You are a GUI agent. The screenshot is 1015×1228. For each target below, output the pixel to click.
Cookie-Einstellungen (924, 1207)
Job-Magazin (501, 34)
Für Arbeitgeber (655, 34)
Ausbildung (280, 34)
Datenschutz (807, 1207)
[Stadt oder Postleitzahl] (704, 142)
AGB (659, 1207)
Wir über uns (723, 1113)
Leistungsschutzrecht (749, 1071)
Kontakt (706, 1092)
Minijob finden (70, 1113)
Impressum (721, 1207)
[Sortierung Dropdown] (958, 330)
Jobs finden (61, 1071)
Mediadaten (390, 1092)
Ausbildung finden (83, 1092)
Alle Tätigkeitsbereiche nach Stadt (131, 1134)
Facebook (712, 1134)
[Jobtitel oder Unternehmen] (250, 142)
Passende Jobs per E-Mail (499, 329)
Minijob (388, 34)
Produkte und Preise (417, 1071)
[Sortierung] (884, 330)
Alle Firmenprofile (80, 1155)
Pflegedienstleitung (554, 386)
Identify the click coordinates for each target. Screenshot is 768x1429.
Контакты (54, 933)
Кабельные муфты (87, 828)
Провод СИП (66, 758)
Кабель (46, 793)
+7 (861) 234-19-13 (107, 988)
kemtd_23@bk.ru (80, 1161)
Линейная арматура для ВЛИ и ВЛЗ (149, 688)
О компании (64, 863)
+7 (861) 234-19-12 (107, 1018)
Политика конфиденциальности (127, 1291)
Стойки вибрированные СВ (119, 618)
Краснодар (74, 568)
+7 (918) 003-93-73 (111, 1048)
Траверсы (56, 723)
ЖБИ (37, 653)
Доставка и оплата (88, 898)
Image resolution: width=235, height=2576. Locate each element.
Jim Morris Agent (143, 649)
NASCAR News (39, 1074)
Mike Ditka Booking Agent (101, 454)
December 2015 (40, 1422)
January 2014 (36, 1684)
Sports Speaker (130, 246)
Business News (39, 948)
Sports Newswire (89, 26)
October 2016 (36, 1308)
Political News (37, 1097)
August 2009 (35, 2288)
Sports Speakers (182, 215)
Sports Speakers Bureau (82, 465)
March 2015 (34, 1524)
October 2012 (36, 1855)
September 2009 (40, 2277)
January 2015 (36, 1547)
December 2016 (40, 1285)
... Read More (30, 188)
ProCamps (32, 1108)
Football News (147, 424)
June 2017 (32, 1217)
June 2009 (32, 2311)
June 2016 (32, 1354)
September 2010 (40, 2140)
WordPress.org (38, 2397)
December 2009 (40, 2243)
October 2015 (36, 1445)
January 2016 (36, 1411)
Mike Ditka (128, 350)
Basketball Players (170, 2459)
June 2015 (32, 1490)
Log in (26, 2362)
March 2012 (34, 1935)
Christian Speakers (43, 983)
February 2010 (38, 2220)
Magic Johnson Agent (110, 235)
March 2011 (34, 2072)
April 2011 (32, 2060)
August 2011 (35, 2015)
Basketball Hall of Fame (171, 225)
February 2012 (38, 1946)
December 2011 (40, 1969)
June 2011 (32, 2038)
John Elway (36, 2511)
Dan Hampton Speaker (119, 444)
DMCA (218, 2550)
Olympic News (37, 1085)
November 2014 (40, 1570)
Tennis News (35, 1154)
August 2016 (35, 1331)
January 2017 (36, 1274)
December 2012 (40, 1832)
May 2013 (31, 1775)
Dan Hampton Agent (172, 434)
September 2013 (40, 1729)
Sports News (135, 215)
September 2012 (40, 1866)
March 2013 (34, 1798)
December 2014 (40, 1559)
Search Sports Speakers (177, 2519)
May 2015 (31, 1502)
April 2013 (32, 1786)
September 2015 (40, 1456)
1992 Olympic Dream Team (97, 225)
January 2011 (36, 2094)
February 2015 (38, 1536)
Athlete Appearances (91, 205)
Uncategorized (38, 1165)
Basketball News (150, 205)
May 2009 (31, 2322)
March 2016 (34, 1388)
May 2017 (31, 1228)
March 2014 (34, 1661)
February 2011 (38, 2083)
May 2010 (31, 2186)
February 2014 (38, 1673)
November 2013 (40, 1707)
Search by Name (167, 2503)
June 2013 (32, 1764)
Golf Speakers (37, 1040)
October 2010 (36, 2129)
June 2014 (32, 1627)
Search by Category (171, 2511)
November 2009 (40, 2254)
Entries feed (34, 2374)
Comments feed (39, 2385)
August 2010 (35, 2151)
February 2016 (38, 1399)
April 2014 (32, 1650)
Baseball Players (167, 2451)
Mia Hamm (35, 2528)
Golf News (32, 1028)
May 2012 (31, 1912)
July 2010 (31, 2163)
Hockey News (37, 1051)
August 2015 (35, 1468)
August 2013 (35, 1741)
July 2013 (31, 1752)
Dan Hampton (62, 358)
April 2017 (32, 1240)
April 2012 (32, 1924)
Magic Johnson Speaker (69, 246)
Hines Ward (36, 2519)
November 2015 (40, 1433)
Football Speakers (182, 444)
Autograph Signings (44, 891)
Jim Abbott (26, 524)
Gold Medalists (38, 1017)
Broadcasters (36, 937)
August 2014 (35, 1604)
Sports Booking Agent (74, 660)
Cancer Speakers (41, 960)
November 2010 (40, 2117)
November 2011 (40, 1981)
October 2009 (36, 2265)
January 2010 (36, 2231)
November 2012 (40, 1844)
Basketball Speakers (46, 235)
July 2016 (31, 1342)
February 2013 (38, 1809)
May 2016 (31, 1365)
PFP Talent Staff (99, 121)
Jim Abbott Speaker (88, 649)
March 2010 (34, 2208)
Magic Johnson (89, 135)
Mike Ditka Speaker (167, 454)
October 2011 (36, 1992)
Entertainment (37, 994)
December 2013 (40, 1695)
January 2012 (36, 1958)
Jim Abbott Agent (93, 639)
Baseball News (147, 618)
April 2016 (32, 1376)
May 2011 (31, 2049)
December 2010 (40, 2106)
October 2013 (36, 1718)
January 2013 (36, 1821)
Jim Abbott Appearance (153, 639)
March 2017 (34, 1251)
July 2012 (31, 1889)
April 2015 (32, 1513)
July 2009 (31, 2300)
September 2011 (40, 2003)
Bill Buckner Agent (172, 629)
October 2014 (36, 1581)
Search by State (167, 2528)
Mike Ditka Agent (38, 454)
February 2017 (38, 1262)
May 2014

» What you should do
Rewrite the stretch of rows from the line containing "December 2010 (40, 2106)" through the end of the rows, swapping "Agent" for "Manager" and leaving everything else unchanged.

» Answer to the task
December 2010 (40, 2106)
October 2013 (36, 1718)
January 2013 (36, 1821)
Jim Abbott Appearance (153, 639)
March 2017 (34, 1251)
July 2012 (31, 1889)
April 2015 (32, 1513)
July 2009 (31, 2300)
September 2011 (40, 2003)
Bill Buckner Manager (172, 629)
October 2014 (36, 1581)
Search by State (167, 2528)
Mike Ditka Manager (38, 454)
February 2017 (38, 1262)
May 2014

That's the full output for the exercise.